Recognizing an ionic compound is crucial as it explains the solution's conductivity properties, distinguishing it from non-conductive covalent solutions.

Covalent Compounds

Covalent compounds are formed by the sharing of electrons between atoms, leading to the creation of molecules. These compounds primarily involve interactions between non-metal atoms. For instance, sucrose (\( \text{C}_{12} \text{H}_{22} \text{O}_{11} \)) is a covalent compound consisting of carbon, hydrogen, and oxygen.
The resulting molecules do not carry a charge, so covalent compounds generally do not conduct electricity when dissolved in water.

• Covalent compounds often have lower melting and boiling points compared to ionic compounds.
• They can be found in various states: gases, liquids, or solids at room temperature.

Covalent solutions are non-conductive, setting them apart from ionic solutions.

Conductivity Test

A conductivity test can help distinguish between ionic and covalent compounds in solution. By measuring a solution's ability to conduct electricity, you can determine if ions are present.
In this test:

• An ionic compound, like \( \text{NaCl} \), will increase the solution's conductivity because of its dissolved ions.
• A covalent compound, such as sucrose, will not dissociate into ions, resulting in low or no conductivity.

This simple test is often used in laboratory settings to quickly and efficiently identify the presence of ionic bonds within a solution.

Precipitation Reaction

A precipitation reaction occurs when two solutions react to form an insoluble solid, known as a precipitate. This chemical reaction is used to identify specific components in solutions.

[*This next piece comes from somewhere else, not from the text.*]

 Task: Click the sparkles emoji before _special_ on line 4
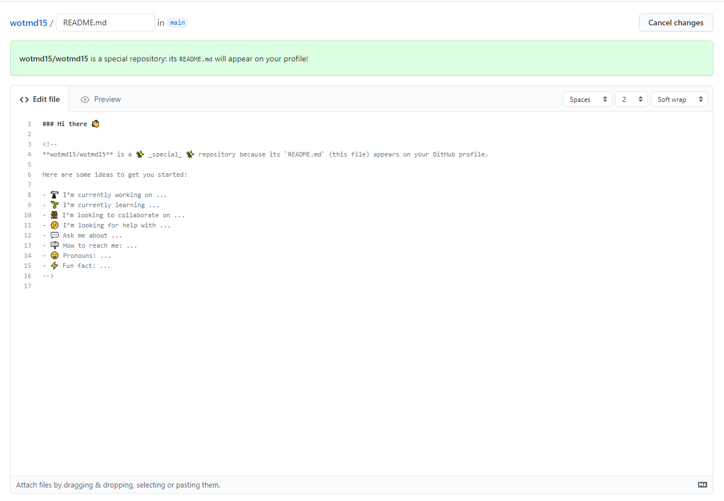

For example, when \( \text{AgNO}_3 \) is added to a \( \text{NaCl} \) solution, silver ions (\( \text{Ag}^+ \) ) react with chloride ions (\( \text{Cl}^- \) ), forming silver chloride (\( \text{AgCl} \) ), a white precipitate.

• Precipitation reactions help identify the presence of ions that form insoluble compounds.
• They are utilized in various applications, such as water treatment and testing water hardness.

The absence of a precipitate indicates that no such ion interaction occurs, as seen with covalent compounds like sucrose.

Chemical Properties of Solutions

The chemical properties of a solution depend on the solutes it contains. Ionic solutions are well-known for their conductive properties due to the free movement of ions.
Covalent solutions, on the other hand, usually involve entirely different interactions:

• They might participate in unique reactions, like sugar dissolving in water without breaking into ions.
• Their reactions often involve changes to the molecules themselves rather than forming a different state like a precipitate.

Understanding these chemical properties is valuable in various scientific fields and practical applications, from industrial processes to biological systems.